STUDY QUESTIONS:
(1) According to the passage on Arnold Rothstein and the Mafia, which team lost the 1919 World Series that Rothstein fixed?
(2) Write the next part of the passage on Arnold Rothstein and the Mafia, picking up after its final sentence.
═════ PAGE EXCERPT
Within the industries they controlled, from the garment center to the waterfront, the mafiosi profited further from illegal gambling and loan-sharking rings that fleeced wage earners.
No competition was allowed by the five families. Jewish and Irish gangsters, who had run their own powerful Prohibition-era gangs, offered little resistance to the Mafia’s drive for absolute control. Even Meyer Lansky, the most influential Jewish gangster of his time in the 1930s and ‘40s, needed the approval of his Mafia partners for most of his projects. Lansky accompanied Luciano to Mafia conventions but was never allowed to sit in on discussions.
Before the Mafia takeover, the undisputed Jewish criminal virtuoso of the 1920s was Arnold Rothstein. His omnibus activities included international bootlegging, labor racketeering, stock frauds, fencing stolen diamonds and bonds, narcotics trafficking, and gambling schemes.
Rothstein’s legendary coup was engineering “the Black Sox Scandal,” by fixing the 1919 baseball World Series in which the heavily favored Chicago White Sox were defeated by the Cincinnati Reds. Known along Broadway as “the Brain” and “the Big Bankroll,” Rothstein was an unthreatening-looking figure, soft-spoken, and a spiffy dresser. His authority was enforced by an entourage of brutal henchman, and he tutored a crop of future Jewish and Italian underworld stars, including Lansky and Luciano. The charismatic Rothstein is believed to have been the inspiration for F. Scott Fitzgerald’s gangster Meyer Wolfsheim in
The Great Gatsby.
══════════
═════ DATA LISTING
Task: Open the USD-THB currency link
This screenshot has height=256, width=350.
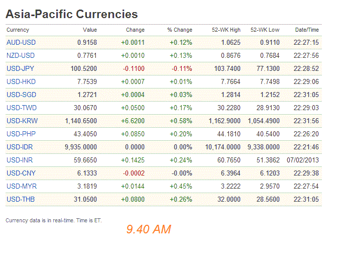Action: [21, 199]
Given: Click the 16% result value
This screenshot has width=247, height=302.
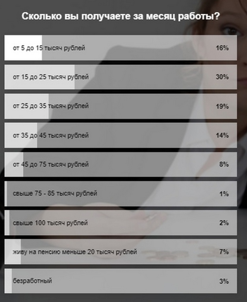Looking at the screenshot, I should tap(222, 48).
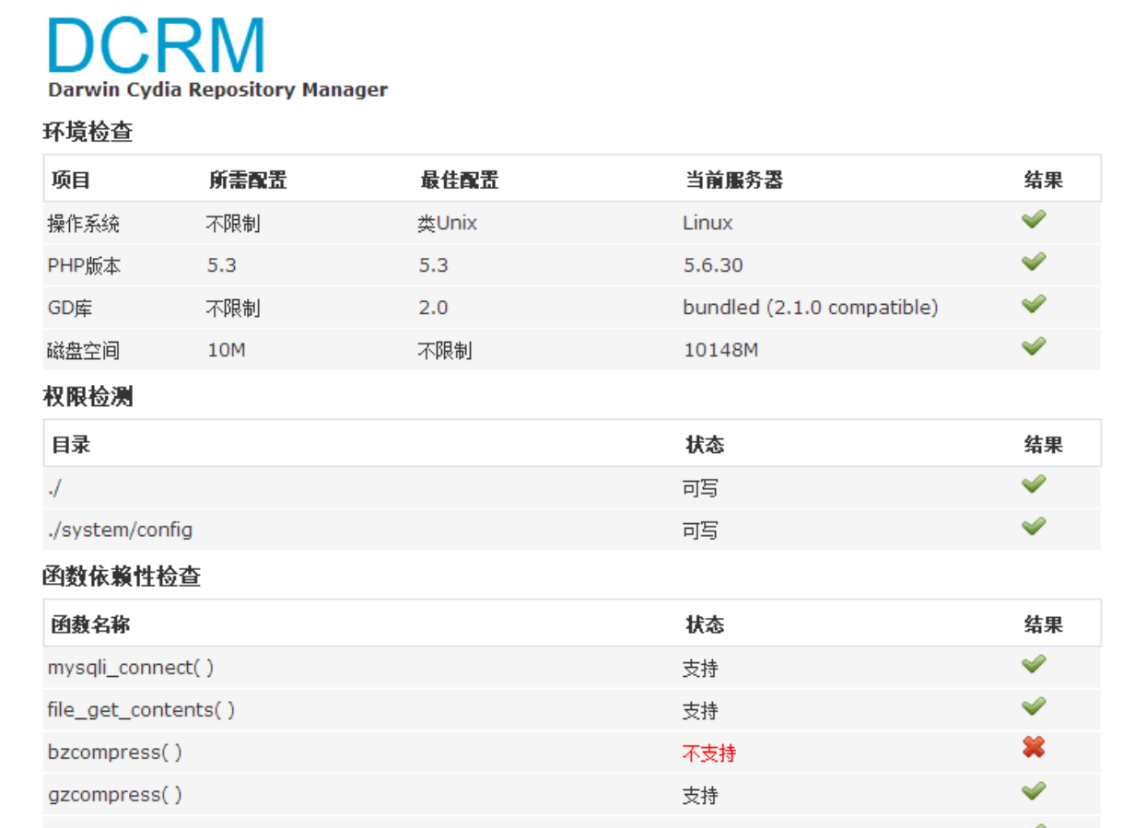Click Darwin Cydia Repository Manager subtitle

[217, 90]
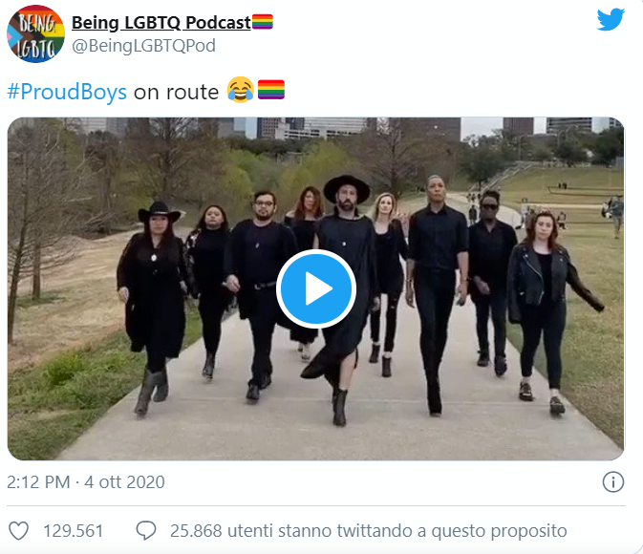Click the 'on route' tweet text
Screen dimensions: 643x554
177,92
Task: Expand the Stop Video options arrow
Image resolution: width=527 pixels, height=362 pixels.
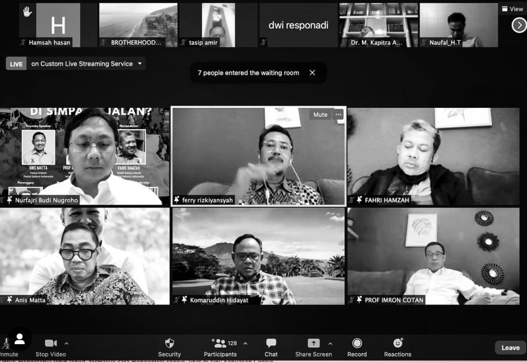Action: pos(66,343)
══════════
TASK-BY-TASK OUTPUTS:
(1) The heavily favored Chicago White Sox, who were defeated by the Cincinnati Reds.

(2)
Whatever obstacles Rothstein might have created to the Mafia’s takeover of New York rackets were eliminated before Prohibition ended. On the night of November 4, 1928, he was found staggering on a sidewalk in Midtown Manhattan, shot in the stomach. Rothstein survived two days but, true to his own code
of omertà
, refused to identify the shooter or the motive. “I’m not talking to you,” a detective quoted him as saying from his hospital deathbed. “You stick to your trade. I’ll stick to mine.” He was dead at age forty-six.
George Wolf, a Jewish lawyer in New York who represented Cosa Nostra and Jewish gangsters in the 1930s and ‘40s, had a close-up view of the new ethnic underworld relationships. “The two groups have always worked in surprisingly good harmony,” Wolf commented. “The Italians respecting the Jews for their financial brains, and the Jews preferring to stay quietly behind the scenes and let the Italians use the muscle needed.”
Mafia strength stemmed partly from the ultimate organized-crime weapon—murder. At the 1931 Chicago meeting, the bosses figuratively set in concrete the rule that only mafiosi could kill mafiosi. And while they could kill outsiders, other criminals would face death for even threatening a made man.